Optionally, the determining allocation usage information of all physical resource blocks PRB in one carrier includes:

determining that all PRBs in one carrier are unused or used by a primary cell UE;

or,

determining that all PRBs in one carrier are used by both a primary cell UE and a secondary cell UE.

Optionally, the determining that all PRBs in one carrier are not used or used by the primary cell UE includes:

when α is 0, determining that all PRBs in the carrier are not used or used by the primary cell UE;

α is the proportion of the number of PRBs of the downlink/uplink available resource CC _ SCell of the carrier to the total PRBs of all the current physical downlink/uplink shared channel resources, wherein α belongs to [0,1 ];

correspondingly, the adjusting, according to the preset rule corresponding to the allocation usage information, the number of PRBs allocated to the primary cell UE using the current cell as the primary cell by the carrier includes:

updating α value to get α ═ PCell _ Res _ Min;

wherein, PCell _ Res _ Min is a first pre-configured parameter and is the minimum proportion of the available frequency band resources of the secondary cell, and PCell _ Res _ Min belongs to [0,1 ].

Optionally, the determining that all PRBs in one carrier are used by both the primary cell UE and the secondary cell UE includes:

when α ≠ 0, determining that all PRBs in the carrier are used by both the primary cell UE and the secondary cell UE;

α is the proportion of the number of PRBs of the downlink/uplink available resource CC _ SCell of the carrier to the total PRBs of all the current physical downlink/uplink shared channel resources, wherein α belongs to [0,1 ];

correspondingly, the adjusting, according to the preset rule corresponding to the allocation usage information, the number of PRBs allocated to the primary cell UE using the current cell as the primary cell by the carrier includes:

in each dynamic adjustment period after the auxiliary cell UE is added, when Load _ CC _ PCell is larger than or equal to LC _ Threshold, the value of α is adjusted according to a first formula;

or,

in each dynamic adjustment period after the secondary cell UE is added, when Load _ CC _ PCell < LC _ Threshold, and Load _ CC _ SCell > LC _ Threshold, and Load' _ CC _ PCell is greater than or equal to LC _ Threshold, the value of α is not adjusted;

or,

in each dynamic adjustment period after the secondary cell UE is added, when Load _ CC _ PCell < LC _ Threshold, Load _ CC _ SCell > LC _ Threshold and Load' _ CC _ PCell < LC _ Threshold, the α value is adjusted according to a second formula;

wherein, Load _ CC _ PCell is the total Load of each service of the primary cell UE of the carrier calculated by the Load evaluation module in the radio resource management, Load _ CC _ SCell is the total Load of each service of the secondary cell UE of the carrier calculated by the Load evaluation module in the radio resource management, Load '_ CC _ PCell is the total Load of each service of the primary cell UE of the carrier calculated by the Load evaluation module in the radio resource management after the value of α is adjusted according to the second formula, and Load _ CC _ PCell, Load' _ CC _ PCell, and Load _ CC _ SCell are [0,1 ];

the first formula is:

α＝α–delta；

the second formula is:

α＝α+delta；

wherein, delta is a second pre-configuration parameter and is a carrier resource dynamic adjustment step size, and delta belongs to [0,1 ].
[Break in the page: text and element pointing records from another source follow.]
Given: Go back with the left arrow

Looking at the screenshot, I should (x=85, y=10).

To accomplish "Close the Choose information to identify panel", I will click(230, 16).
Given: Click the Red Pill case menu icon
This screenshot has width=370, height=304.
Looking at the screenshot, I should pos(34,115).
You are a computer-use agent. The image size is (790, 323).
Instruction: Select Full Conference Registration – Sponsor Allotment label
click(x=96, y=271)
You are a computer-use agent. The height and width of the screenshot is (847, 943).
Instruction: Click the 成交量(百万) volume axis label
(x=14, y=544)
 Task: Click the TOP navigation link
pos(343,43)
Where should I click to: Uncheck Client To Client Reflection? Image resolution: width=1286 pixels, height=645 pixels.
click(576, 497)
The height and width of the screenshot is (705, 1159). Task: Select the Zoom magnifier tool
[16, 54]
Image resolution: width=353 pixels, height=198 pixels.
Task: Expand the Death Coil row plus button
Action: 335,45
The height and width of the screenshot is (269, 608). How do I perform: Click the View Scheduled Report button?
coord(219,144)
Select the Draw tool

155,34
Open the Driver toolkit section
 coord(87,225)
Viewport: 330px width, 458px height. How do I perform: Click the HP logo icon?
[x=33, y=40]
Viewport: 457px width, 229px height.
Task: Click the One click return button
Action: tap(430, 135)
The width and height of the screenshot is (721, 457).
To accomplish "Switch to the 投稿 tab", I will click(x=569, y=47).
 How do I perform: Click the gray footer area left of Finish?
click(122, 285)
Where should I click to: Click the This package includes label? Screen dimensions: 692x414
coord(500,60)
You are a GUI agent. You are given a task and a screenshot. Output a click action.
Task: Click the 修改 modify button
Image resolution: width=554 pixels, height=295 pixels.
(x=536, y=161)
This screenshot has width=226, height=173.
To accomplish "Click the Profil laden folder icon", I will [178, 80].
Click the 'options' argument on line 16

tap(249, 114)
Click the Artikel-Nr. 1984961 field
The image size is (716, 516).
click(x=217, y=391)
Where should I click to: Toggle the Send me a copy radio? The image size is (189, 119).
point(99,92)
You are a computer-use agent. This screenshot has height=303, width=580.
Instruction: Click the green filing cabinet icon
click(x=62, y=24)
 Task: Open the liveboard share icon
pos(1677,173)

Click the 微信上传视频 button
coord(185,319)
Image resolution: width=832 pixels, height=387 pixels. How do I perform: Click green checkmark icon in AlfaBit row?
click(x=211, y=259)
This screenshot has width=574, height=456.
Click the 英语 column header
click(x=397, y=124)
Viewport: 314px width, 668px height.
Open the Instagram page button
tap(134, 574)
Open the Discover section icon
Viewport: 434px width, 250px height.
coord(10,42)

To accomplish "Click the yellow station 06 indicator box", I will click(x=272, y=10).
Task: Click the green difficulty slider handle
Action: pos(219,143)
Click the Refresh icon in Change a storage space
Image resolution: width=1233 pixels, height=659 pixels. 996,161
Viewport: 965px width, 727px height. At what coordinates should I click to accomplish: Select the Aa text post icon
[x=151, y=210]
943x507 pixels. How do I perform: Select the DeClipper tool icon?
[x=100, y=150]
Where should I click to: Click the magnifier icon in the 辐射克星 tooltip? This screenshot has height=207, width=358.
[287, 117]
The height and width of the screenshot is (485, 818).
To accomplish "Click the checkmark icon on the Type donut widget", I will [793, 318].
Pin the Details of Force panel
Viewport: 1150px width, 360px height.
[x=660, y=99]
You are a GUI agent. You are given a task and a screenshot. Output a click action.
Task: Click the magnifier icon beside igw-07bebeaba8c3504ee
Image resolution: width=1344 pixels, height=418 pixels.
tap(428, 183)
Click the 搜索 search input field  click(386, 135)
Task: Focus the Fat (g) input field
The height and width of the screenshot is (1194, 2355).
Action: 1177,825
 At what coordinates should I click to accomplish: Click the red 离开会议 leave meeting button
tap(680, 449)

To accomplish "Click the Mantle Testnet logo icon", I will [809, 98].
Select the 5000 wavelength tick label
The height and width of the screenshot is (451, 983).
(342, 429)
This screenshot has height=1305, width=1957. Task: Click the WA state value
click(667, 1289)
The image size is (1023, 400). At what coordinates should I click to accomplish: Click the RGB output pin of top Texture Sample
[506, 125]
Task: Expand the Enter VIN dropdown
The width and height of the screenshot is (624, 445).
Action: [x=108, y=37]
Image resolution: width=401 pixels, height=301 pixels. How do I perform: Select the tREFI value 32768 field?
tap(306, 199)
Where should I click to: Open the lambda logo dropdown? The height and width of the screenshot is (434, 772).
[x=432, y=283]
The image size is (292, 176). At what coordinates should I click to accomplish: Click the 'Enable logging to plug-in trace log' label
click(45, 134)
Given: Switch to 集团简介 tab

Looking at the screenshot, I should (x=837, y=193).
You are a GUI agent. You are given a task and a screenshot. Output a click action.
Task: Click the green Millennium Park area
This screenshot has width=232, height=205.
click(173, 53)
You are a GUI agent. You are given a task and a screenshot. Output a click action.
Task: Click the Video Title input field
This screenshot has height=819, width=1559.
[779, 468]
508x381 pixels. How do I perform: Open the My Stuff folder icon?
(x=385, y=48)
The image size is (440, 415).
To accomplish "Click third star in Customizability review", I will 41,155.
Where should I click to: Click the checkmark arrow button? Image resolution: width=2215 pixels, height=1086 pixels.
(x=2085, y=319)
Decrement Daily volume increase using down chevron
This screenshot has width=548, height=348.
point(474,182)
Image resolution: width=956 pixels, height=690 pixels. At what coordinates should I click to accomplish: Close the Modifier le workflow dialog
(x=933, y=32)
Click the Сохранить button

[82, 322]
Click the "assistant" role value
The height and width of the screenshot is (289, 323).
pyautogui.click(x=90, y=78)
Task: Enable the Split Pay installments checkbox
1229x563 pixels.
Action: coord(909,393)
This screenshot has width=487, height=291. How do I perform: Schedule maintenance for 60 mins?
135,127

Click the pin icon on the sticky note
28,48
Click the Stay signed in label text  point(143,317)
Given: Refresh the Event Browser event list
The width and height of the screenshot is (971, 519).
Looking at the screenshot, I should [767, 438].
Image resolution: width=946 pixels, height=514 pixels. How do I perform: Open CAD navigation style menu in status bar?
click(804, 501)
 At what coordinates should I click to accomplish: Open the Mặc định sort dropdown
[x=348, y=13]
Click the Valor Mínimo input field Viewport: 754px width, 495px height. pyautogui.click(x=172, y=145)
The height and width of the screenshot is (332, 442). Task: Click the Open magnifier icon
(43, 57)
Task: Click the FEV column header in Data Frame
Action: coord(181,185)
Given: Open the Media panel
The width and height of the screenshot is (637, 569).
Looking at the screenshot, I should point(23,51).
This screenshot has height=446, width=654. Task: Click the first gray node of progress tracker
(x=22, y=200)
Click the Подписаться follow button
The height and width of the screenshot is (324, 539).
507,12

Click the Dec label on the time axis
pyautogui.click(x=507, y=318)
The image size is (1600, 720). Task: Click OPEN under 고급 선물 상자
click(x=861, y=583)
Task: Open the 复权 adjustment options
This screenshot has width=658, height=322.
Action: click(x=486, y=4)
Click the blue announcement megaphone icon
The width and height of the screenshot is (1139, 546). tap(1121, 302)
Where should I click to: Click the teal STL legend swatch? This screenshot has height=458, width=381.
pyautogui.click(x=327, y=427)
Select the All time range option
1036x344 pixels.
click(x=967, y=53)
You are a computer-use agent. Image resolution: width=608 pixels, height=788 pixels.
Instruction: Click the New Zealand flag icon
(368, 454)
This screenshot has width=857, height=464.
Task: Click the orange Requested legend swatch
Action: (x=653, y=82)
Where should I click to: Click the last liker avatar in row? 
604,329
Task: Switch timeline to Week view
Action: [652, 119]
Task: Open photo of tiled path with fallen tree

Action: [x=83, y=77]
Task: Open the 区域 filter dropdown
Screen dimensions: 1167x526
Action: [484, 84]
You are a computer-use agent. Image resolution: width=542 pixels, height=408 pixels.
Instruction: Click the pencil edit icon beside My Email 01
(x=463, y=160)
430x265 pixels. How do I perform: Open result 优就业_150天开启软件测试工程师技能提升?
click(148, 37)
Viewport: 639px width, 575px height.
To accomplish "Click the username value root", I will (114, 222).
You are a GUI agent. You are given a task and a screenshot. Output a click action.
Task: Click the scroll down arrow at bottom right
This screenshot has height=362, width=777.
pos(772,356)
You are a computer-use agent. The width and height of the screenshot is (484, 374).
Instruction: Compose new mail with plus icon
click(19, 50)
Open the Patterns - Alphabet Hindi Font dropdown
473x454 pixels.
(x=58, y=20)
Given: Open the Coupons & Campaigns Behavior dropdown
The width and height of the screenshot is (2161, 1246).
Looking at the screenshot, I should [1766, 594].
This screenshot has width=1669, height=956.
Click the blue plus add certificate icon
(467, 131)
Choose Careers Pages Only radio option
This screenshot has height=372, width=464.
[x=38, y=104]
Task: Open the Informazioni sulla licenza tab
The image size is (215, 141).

In a second aspect, the present invention provides a carrier resource dynamic adjustment apparatus based on carrier aggregation, including:

the device comprises a determining module, a determining module and a judging module, wherein the determining module is used for determining the allocation use information of all Physical Resource Blocks (PRBs) in one carrier;

an adjusting module, configured to adjust, according to a preset rule corresponding to the allocation usage information, the number of PRBs allocated to a primary cell UE in which a current cell is a primary cell, to at least one secondary cell UE in which the current cell is a secondary cell, where the adjusted PRBs not allocated to the primary cell UE in the carrier can be used by the at least one secondary cell UE in which the current cell is a secondary cell, where the preset rule includes: adjusting rules set according to a preset heavy load judgment Threshold LC _ Threshold;

the UE of the secondary cell is the UE supporting carrier aggregation, and LC _ Threshold belongs to [0,1 ].

Optionally, the determining means is specifically configured to

Determining that all PRBs in one carrier are unused or used by a primary cell UE;

or,

determining that all PRBs in one carrier are used by both a primary cell UE and a secondary cell UE.

Optionally, the determining module is specifically configured to determine that all PRBs in one carrier are not used or are used by a primary cell UE, and includes:

when α is 0, determining that all PRBs in the carrier are not used or used by the primary cell UE;

α is the proportion of the number of PRBs of the downlink/uplink available resource CC _ SCell of the carrier to the total PRBs of all the current physical downlink/uplink shared channel resources, wherein α belongs to [0,1 ];

accordingly, the adjustment module is particularly useful for

Updating α value to get α ═ PCell _ Res _ Min;

wherein, PCell _ Res _ Min is a first pre-configured parameter and is the minimum proportion of the available frequency band resources of the secondary cell, and PCell _ Res _ Min belongs to [0,1 ].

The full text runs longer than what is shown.